Por causa da estupidez do modo como são ditas as coisas lá haverá mais uns bastardos a abandonar os coitados. 🙃
Uma Santa Páscoa
Bjs

João Lisboa disse...

Esse processo de assilvestramento, em modo urbano, pode passar pelo crescimento lento mas persistente de uma barba de eremita. Nem sei se, quando chegar o momento da inevitável tosquia, saberei fazê-la (nunca esteve em tão frondoso estado).

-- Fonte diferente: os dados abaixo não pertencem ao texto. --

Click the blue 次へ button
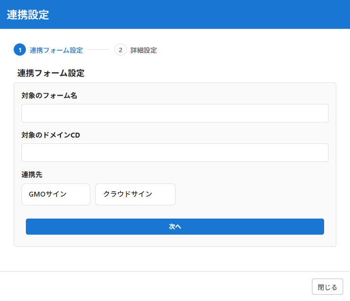 pyautogui.click(x=175, y=226)
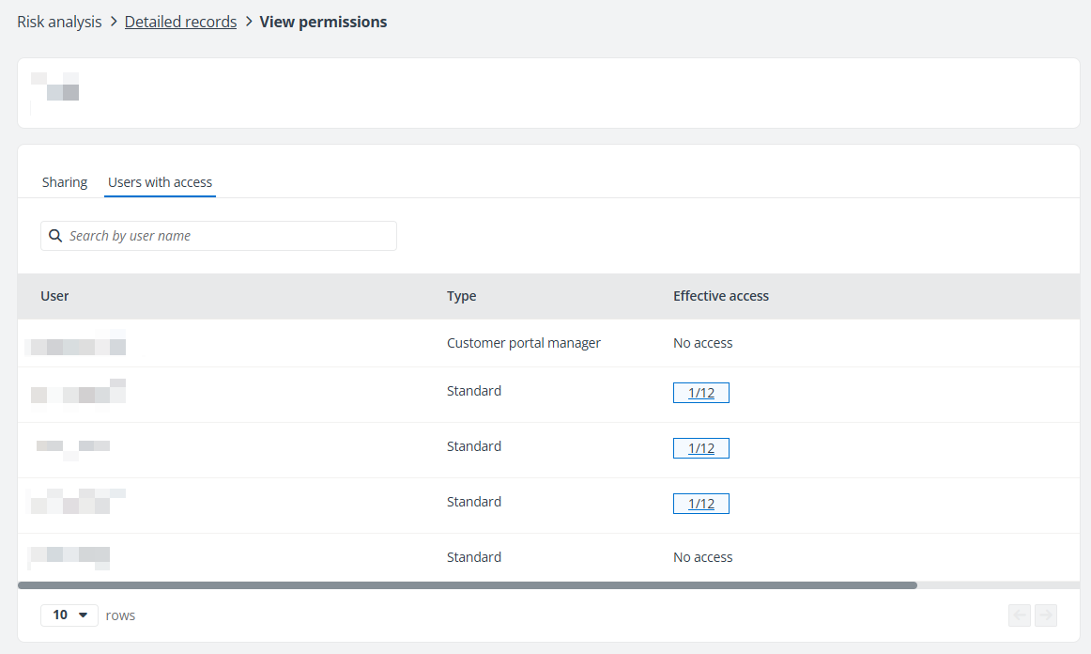Screen dimensions: 1091x654
Task: Click the horizontal scrollbar below the table
Action: coord(469,584)
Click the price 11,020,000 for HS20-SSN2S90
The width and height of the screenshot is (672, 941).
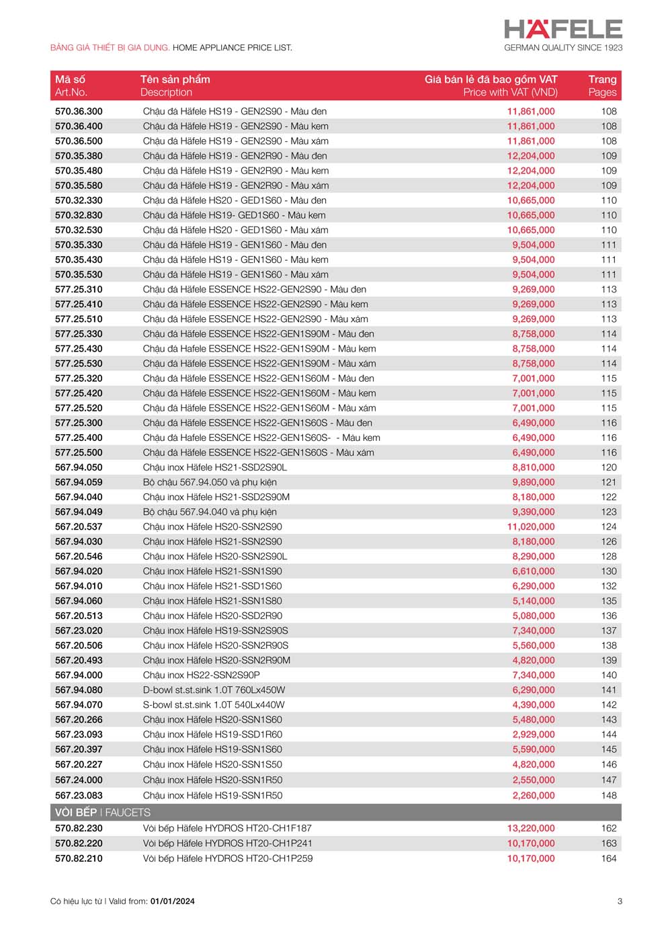click(x=531, y=527)
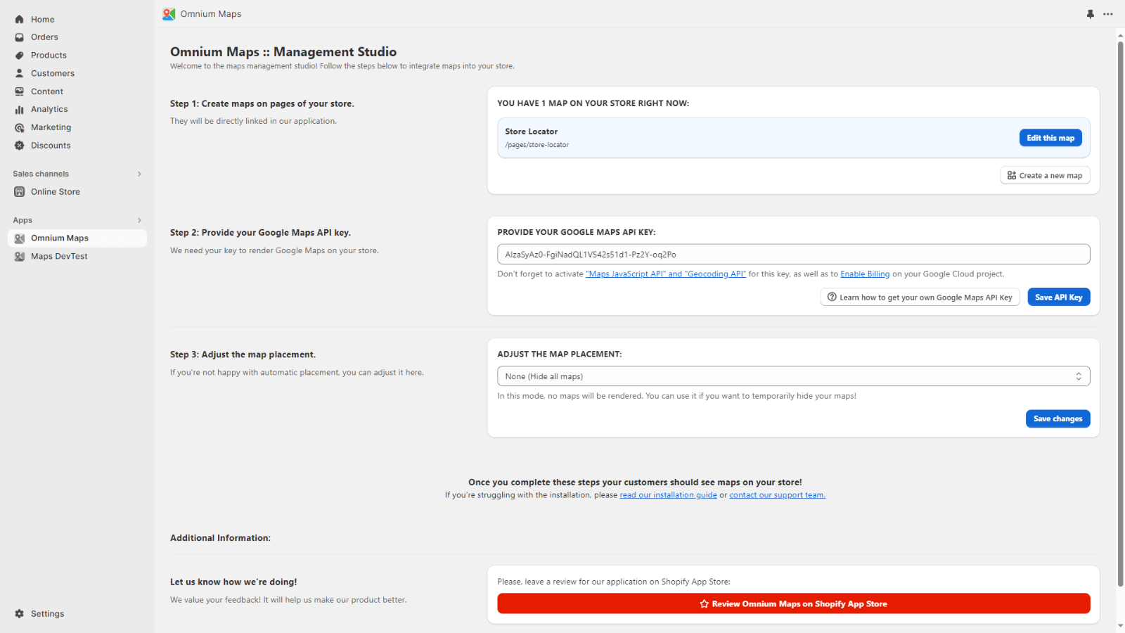This screenshot has width=1125, height=633.
Task: Click the Analytics bar chart icon
Action: pyautogui.click(x=20, y=110)
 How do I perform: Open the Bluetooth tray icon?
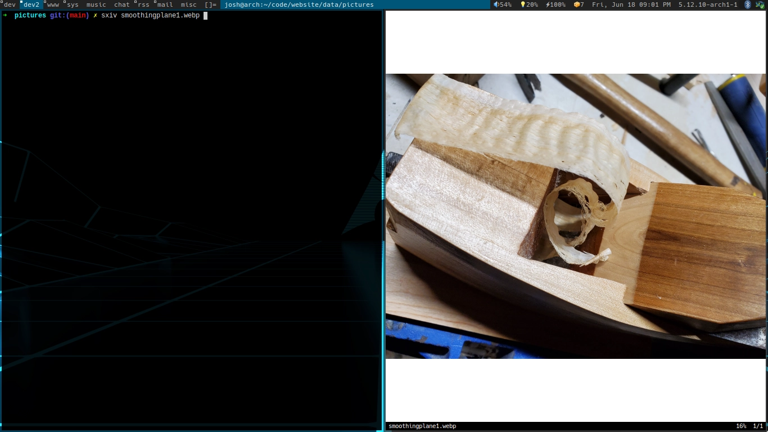click(748, 5)
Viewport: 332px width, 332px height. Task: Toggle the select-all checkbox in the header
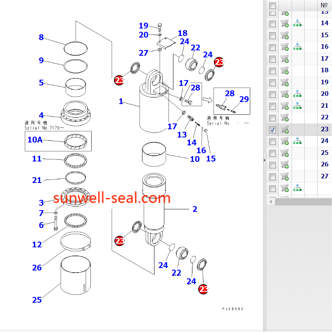tap(273, 6)
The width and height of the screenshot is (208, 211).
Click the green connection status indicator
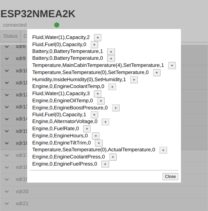[57, 25]
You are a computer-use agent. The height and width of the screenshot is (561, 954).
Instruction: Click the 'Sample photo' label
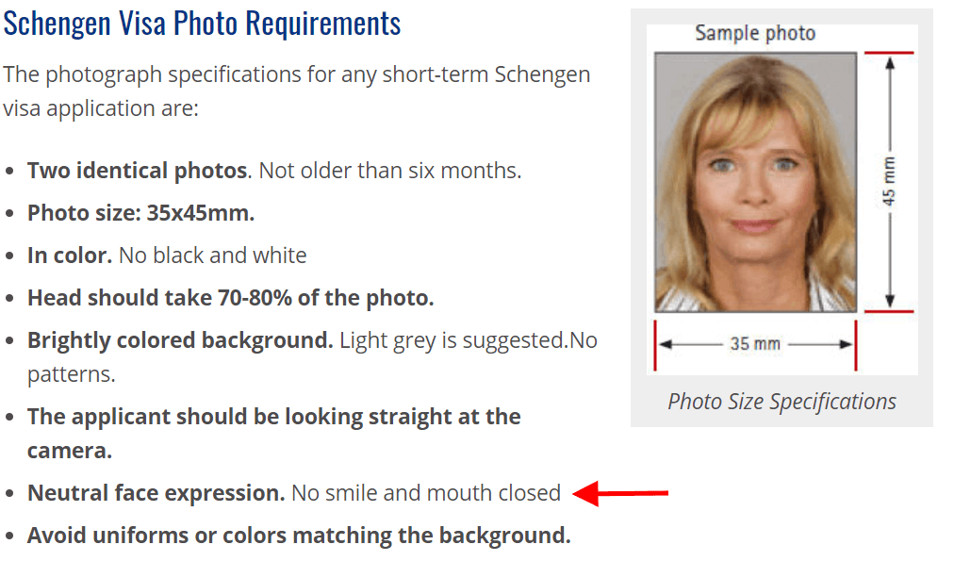coord(755,33)
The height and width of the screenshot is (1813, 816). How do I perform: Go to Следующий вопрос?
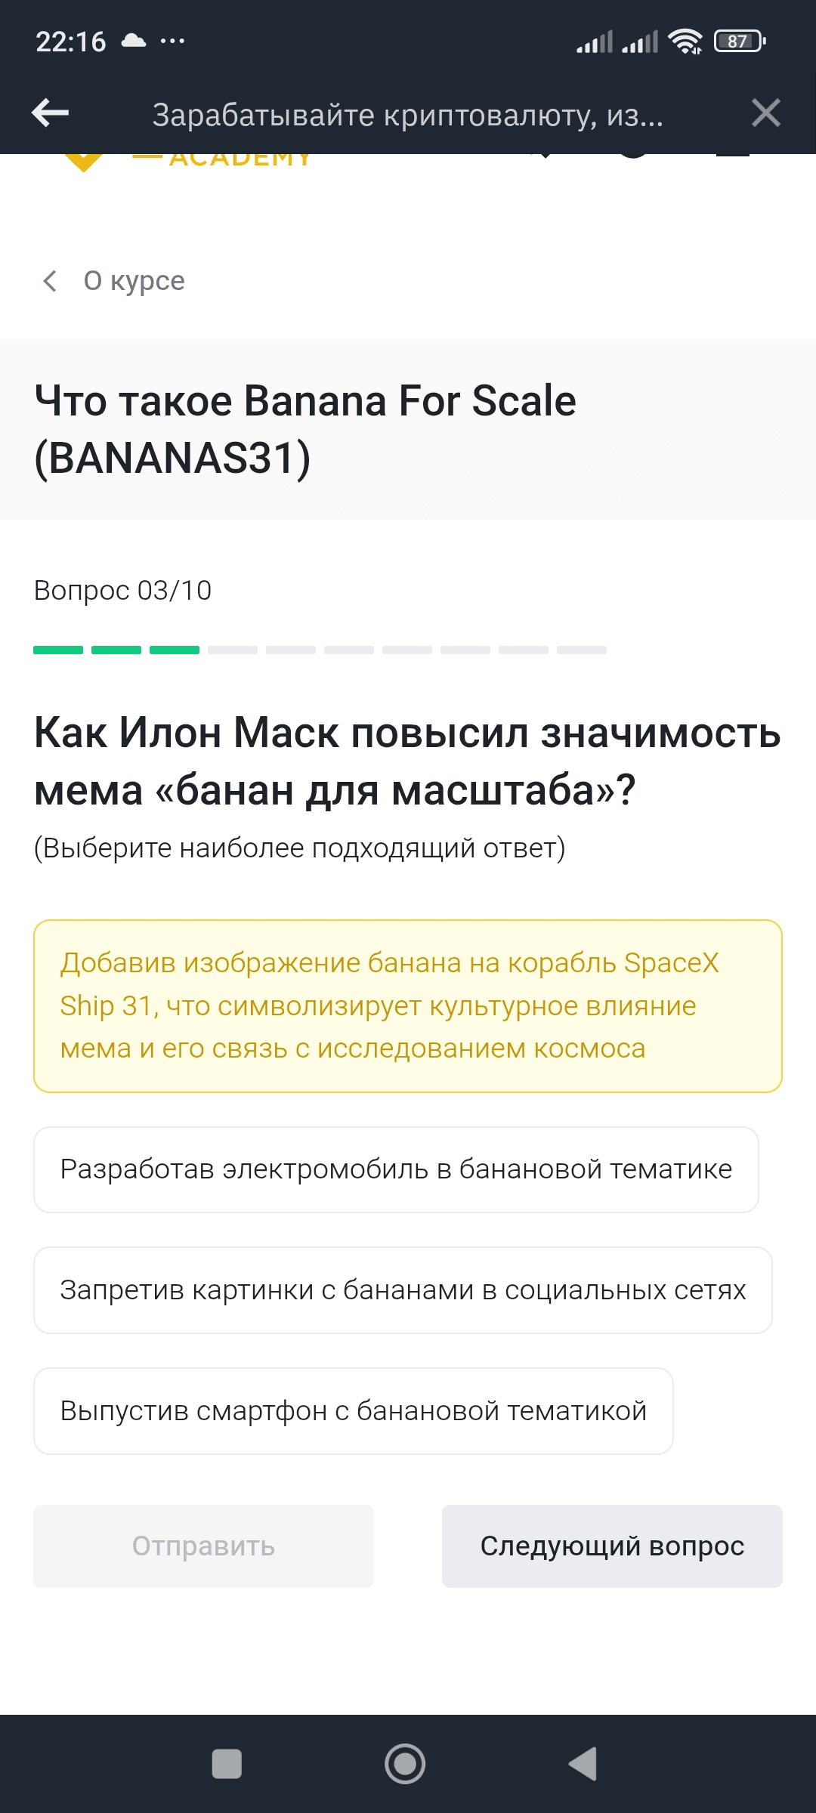click(612, 1546)
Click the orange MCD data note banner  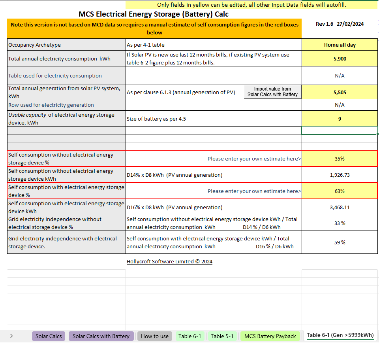(x=154, y=28)
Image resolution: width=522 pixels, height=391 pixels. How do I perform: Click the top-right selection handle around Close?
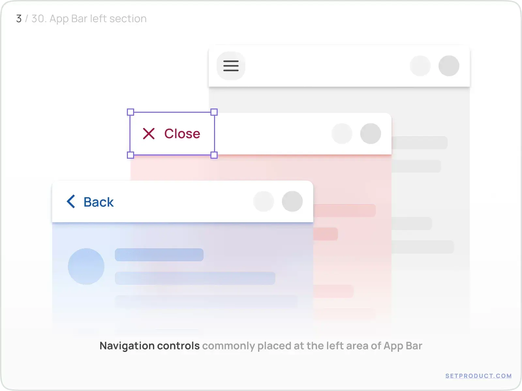[x=214, y=112]
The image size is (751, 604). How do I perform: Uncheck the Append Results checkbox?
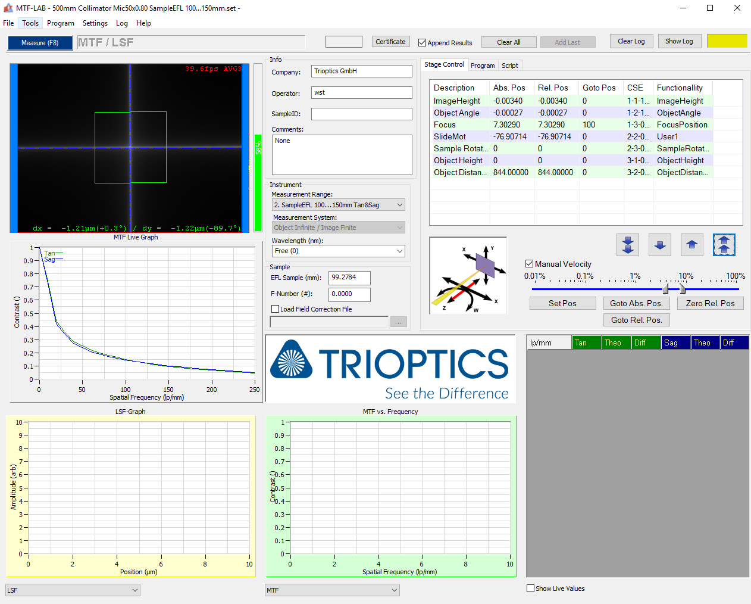(423, 43)
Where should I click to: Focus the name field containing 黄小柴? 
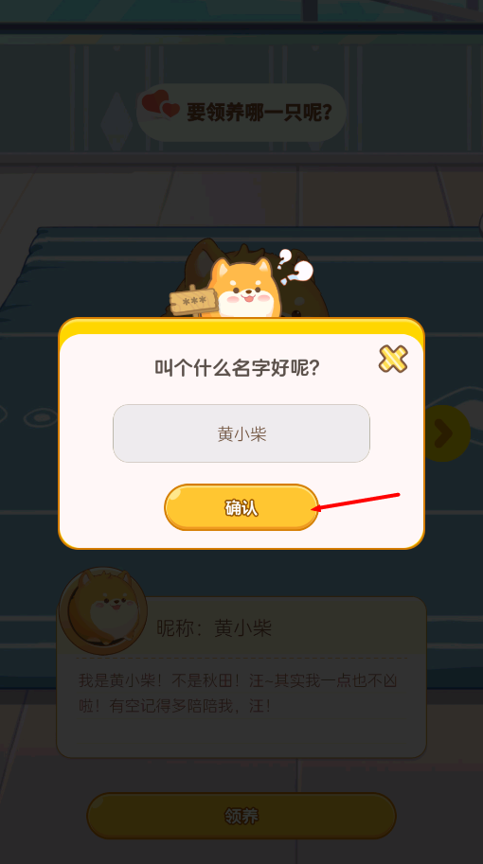(242, 433)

A Juns Tabor podia tornar-se residente fixa. :-)

Um Jeito Manso disse...

Olá Lídia, mulher tempestade que vai e vem,

Fico sempre contente quando a vejo por aqui. Espero que esteja tudo bem consigo, os problemas de Paris a caminho de se resolverem.

Nunca mais por aqui apareceu com fofocas da classe política, com revelações bombásticas. Sinto a falta do vendaval que as suas revelações sempre traziam.

Um abraço, Madame Lídia. Cuide de si. Saúde.

Um Jeito Manso disse...

Olá GG,

Pois disso não sei mas, se é como diz (e acredito que seja, claro), ainda bem que o diz. Se bem que eu tenha para mim que gato deve ser mesmo bicho vadio, bicho para andar por onde lhe dê na veneta.

Que nem de propósito, hoje o gato cor de mel quase veio ter comigo. Um gato tão bonito. Será que algum dia ele quererá entrar em casa? Não sei o que faria. Deixá-lo-ia ficar? Acho os gatos uns animais tão independentes, tão inteligentes.

Uns dias bons para si, GG. Paz e saúde.

Um Jeito Manso disse...

Olá João,

Cabelos brancos compridos, barba branca comprida, túnica branca. Um eremita mesmo, daqueles que se recolhem nos antigos templos, fazendo votos de silêncio? Consigo imaginá-lo assim. Calças largas, sandálias, um lírio do campo na mão para colocar num copo com água. Caminhando por entre claustros, pátios com laranjeiras a meio. Depois recolhendo-se à cela e ouvir June Tabor, dando graças por tanta beleza.

Um bom sábado, João.

João Lisboa disse...

:-)))))

Não será bem, bem assim mas já é uma aproximação.